Members of the 1992 Kids Kreations Playground building committee pose with the restored plaque engraved with their names.

Dan Keene, chairman of the Monroe Playground Foundation, said a push is underway to raise the remaining $60,000 needed for The Wolfe’s Den Playground project, which will be built where the old wooden playground once stood.

Volunteers will be needed for a community build, scheduled for May 10. Aside from the excitement of the opening of the capsule, Tuesday night’s event was a recruiting effort.

Two members of the original 1992 building committee died over the years, Carol Wright and Bill Reilly. Of the 18 surviving members, 15 attended Tuesday’s event. Alice Pulliam, who was the committee chair, encouraged fellow members to volunteer as a group of alums.
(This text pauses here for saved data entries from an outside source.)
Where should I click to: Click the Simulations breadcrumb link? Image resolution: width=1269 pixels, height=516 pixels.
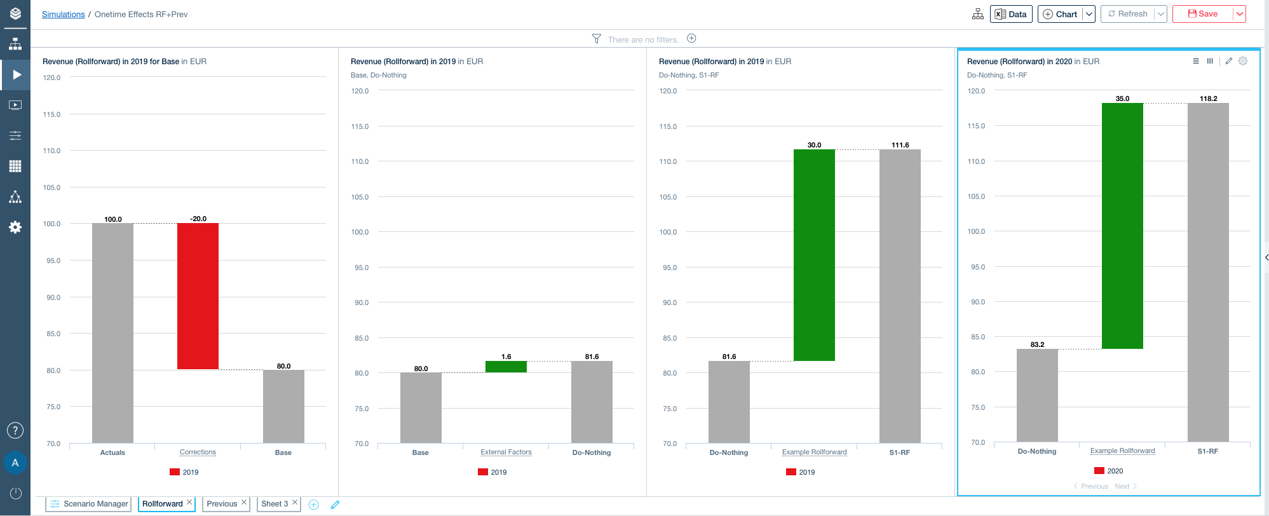click(63, 14)
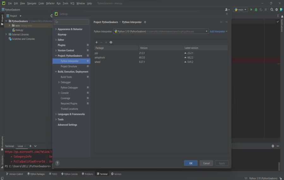The width and height of the screenshot is (284, 180).
Task: Click the Run button in main toolbar
Action: click(251, 10)
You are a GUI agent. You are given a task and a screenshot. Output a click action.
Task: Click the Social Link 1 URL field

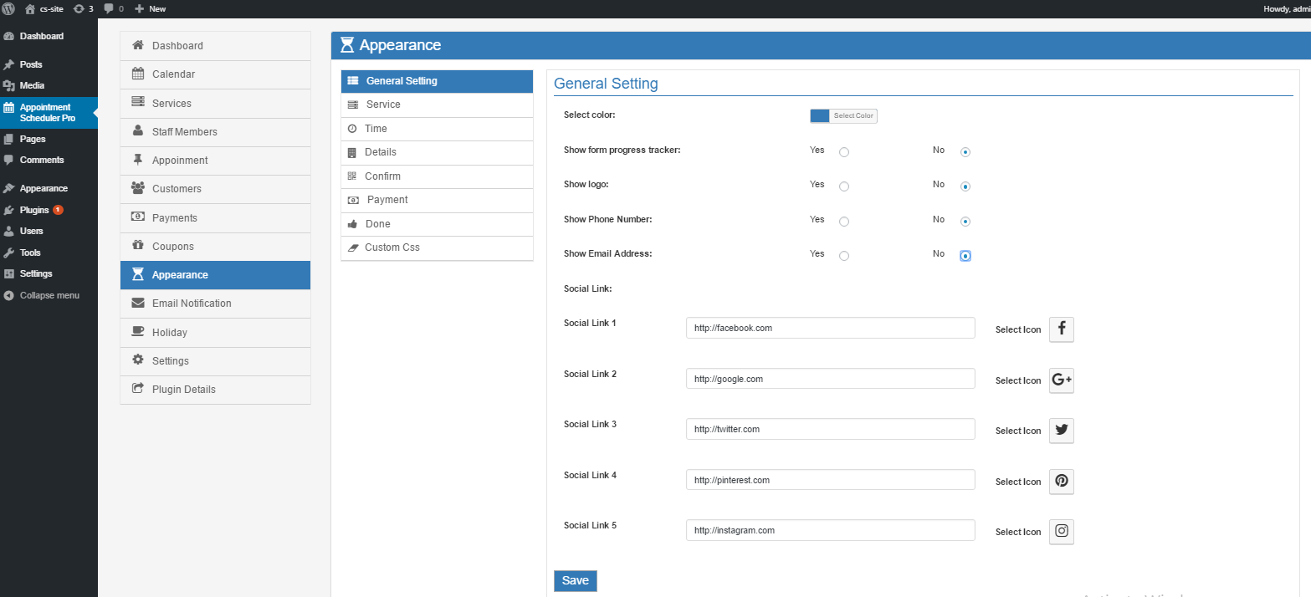pyautogui.click(x=830, y=328)
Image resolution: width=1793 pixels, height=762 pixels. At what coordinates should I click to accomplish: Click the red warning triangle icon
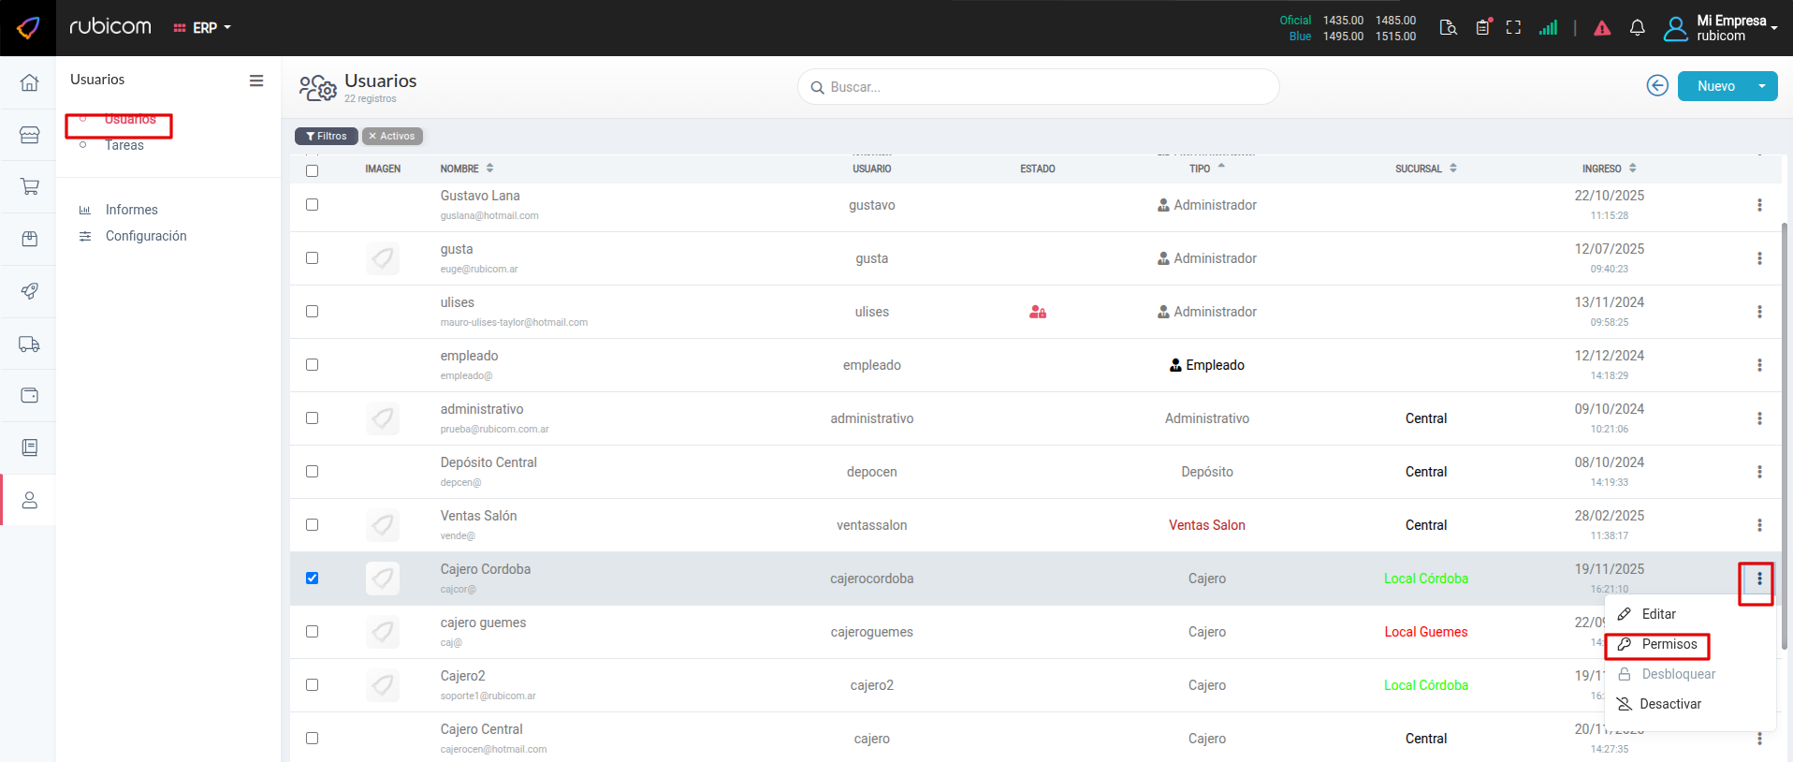[x=1602, y=28]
A volunteer plaque listing the names of the Kids Kreations building committee was recovered when the playground was taken down. Pulliam restored it,  and the plaque will be displayed at The Wolfe’s Den.

Michael Ganino, left, and another volunteer unfurl a giant poster that was stored inside the time capsule at Wolfe Park for 30 years.

“The spirit of 1992 lives on in this new playground and the spirit of this committee, the original committee, lives on in the new playground,” Keene said. “We would not be doing what we’re doing … without the groundwork you have all laid for us.”

Keene said the restored plaque and some pieces of the old playground will be part of a display to memorialize Kids Kreations.

He asked the original committee members to stand up for a round of applause. Then the current volunteers received a standing ovation.

Inspired by Newtown

Members of building committees for the Kids Kreation playground, built in 1992, and volunteers for The Wolfe’s Den, which will replace it, pose for a group photo at Monroe Town Hall Tuesday.

Tuesday night’s ceremony began with a slideshow of volunteers working together to build Kids Kreations in 1992. Starship’s song, “Nothing’s Gonna Stop Us Now,” played as original building committee members reminisced about their younger days.

“This was truly a project of love,” Pulliam recalled. “Hundreds of hours of dedication, thousands of hours on the phone. We didn’t have the internet,” she added, as laughter filled the room.

Original building committee members said they were touched by the way volunteers chose to honor their past efforts.

“How incredibly kind of them to include us, Pulliam said, “because it’s such an emotional experience for all of us.”

“That they will put that sign up means so much to us,” Jeanne Puglisi, another 1992 committee member, added.

Marie D’Ostilio said the Kids Kreations Playground project came about from a playgroup she was part of with other mothers, whose children were enrolled at Kiddie Campus, a preschool at United Methodist Church.

D’Ostilio, Pulliam, Nancy Pompa, Alice Berry and Nancy Reilly took their kids to the playground at Dickinson Park in Newtown.

“We thought, ‘wouldn’t it be nice to have one of our own?'” D’Ostilio recalled.

Children’s children

Reagan Carleton, 2, touches a painting her mother, Danielle, made when she was a little girl playing at Kids Kreations Playground at Wolfe Park. Soon she will be able to play at The Wolfe’s Den.

Danielle Carleton was five-years-old and her little brother was three when their mother, Nancy Pompa, served as fundraising chair for the 1992 building committee. They were young enough to play at the Kids Kreations Playground.

“I still live in town,” said Carleton, who attended Tuesday’s event at Monroe Town Hall. “My daughter, Reagan, is almost three.”

When Carleton was a little girl, she painted a face on a tower near the middle of the playground. She has a photo of her daughter touching it.

Reagan is also young enough to play at The Wolfe’s Den Playground once it is built.

“It’s definitely surreal to see something my parents created and have something my daughter can enjoy,” Carleton said. “When she’s little, she can relive my childhood, basically.”

Crista Whiteman, of Monroe, was age four when Kids Kreations was built. “I have an eight-year-old son, Camden,” she said. “He’s looking forward to the new one.”